▸ Tugas yang Diberikan 1: Tolong jelaskan, berdasarkan tulisan tentang Ramadhan dan takwa di bawah, mengapa manusia sepantasnya tunduk dan patuh kepada Allah SWT.

▸ Kutipan Dokumen:
Jumat, 04 Juli 2014

ROMANTISME RAMADHAN DAN PENGUKUHAN TAQWA

“Wahai orang-orang yang beriman diwajibkan atas kamu berpuasa, sebagaimana diwajibkan atas orang sebelum kamu agar kamu bertakwa" TQS Al-Baqarah: 183

Seruan Allah untuk berpuasa di bulan Ramadhan selalu disambut dengan penuh kegembiraan oleh kebanyakan kita, ramadhan ibarat bunga yang semerbak keharumannya mampu palingkan perhatian. Si fulan yang mulanya tak tutup aurat bulan ini sontak hijabi auratnya, fulana yang hobinya kholwat (read: dua-duaan) di bulan yang sama putuskan untuk break, club club malam atas dasar menghormati akhirnyapun ditutup, dan sang contekus kini harus pikir panjang saat niatannya menyeruak dalam Ujian Akhir Semester ini. Ramadhan memang ajaib, ia ibarat maghnet yang mampu menarik dengan dahsyat manusia kearah kebaikan. Mungkin kini Allah sedang tersenyum haru melihat manusia ciptaannya berbondong tunduk patuh menghamba padaNYA. mereka rela menahan lapar dahaga semata untuk Allah. Subhanallah.

 Tentunya kita semua telah memahami bahwa tujuan dari puasa yang Allah wajibkan adalah agar kita menjadi orang yang bertaqwa sebagaimana penjelasan ayat diatas. Taqwa berasal dari kata waqa-yaqi-waqiyah yang artinya memelihara “memelihara diri dalam menjalani hidup sesuai dengan tuntunan/petunjuk Allah” karena memang sudah sepantasnyalah manusia menghambakan diri patuh dan tunduk kepada Allah SWT, bukan karena balas budi atas nikmatnya yang tanpa henti di curah logikanya adalah karena kita hamba yang Allah cipta.

▸ Tugas yang Diberikan 2: Salin dengan tepat baris-baris dalam daftar, mulai dari baris pertama daftar sampai baris yang memuat "click(x=318, y=182)". Baris terakhir itu ikut disalin.

▸ Data Sumber:

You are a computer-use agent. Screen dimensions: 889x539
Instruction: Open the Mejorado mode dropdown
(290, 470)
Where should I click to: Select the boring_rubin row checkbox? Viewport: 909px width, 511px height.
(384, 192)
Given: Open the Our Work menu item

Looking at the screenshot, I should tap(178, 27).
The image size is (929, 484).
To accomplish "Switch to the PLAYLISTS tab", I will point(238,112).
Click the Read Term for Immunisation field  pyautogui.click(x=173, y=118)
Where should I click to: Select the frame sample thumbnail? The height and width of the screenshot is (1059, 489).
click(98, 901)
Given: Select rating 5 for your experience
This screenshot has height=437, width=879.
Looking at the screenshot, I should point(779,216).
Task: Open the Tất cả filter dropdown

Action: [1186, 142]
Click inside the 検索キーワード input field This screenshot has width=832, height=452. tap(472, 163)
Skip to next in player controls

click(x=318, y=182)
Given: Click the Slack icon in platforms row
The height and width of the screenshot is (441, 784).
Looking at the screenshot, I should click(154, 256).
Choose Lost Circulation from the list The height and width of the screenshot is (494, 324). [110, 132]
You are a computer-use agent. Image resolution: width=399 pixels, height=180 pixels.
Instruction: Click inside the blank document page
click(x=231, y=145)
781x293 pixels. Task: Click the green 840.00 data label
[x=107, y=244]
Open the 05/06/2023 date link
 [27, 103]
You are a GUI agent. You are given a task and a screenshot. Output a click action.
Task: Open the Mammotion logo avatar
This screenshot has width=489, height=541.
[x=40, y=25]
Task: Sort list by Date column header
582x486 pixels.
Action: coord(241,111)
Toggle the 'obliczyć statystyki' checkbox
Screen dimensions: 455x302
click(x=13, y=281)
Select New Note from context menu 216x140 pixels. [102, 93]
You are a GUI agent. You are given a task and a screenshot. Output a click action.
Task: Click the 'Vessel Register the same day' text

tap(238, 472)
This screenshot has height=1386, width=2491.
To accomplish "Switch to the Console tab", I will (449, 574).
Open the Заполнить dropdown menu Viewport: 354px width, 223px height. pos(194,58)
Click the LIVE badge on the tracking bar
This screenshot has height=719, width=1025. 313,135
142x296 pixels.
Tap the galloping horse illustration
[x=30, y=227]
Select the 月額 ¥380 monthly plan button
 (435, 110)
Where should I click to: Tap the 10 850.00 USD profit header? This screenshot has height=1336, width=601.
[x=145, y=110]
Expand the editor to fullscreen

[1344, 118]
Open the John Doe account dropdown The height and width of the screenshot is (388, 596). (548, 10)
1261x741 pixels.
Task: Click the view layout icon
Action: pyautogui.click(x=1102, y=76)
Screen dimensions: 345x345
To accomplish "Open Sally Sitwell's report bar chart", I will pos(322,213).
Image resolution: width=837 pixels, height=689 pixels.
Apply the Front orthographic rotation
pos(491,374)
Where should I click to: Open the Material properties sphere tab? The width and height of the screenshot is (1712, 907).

▸ Jawaban Akhir 1: Manusia sepantasnya menghambakan diri dengan tunduk dan patuh kepada Allah SWT karena kita adalah hamba yang Allah ciptakan. Alasannya bukan balas budi atas nikmat-Nya yang tercurah tanpa henti.

▸ Jawaban Akhir 2:
You are a computer-use agent. Screen dimensions: 889x539
Instruction: Open the Mejorado mode dropdown
(290, 470)
Where should I click to: Select the boring_rubin row checkbox? Viewport: 909px width, 511px height.
(384, 192)
Given: Open the Our Work menu item

Looking at the screenshot, I should tap(178, 27).
The image size is (929, 484).
To accomplish "Switch to the PLAYLISTS tab", I will point(238,112).
Click the Read Term for Immunisation field  pyautogui.click(x=173, y=118)
Where should I click to: Select the frame sample thumbnail? The height and width of the screenshot is (1059, 489).
click(98, 901)
Given: Select rating 5 for your experience
This screenshot has height=437, width=879.
Looking at the screenshot, I should point(779,216).
Task: Open the Tất cả filter dropdown

Action: [1186, 142]
Click inside the 検索キーワード input field This screenshot has width=832, height=452. tap(472, 163)
Skip to next in player controls

click(x=318, y=182)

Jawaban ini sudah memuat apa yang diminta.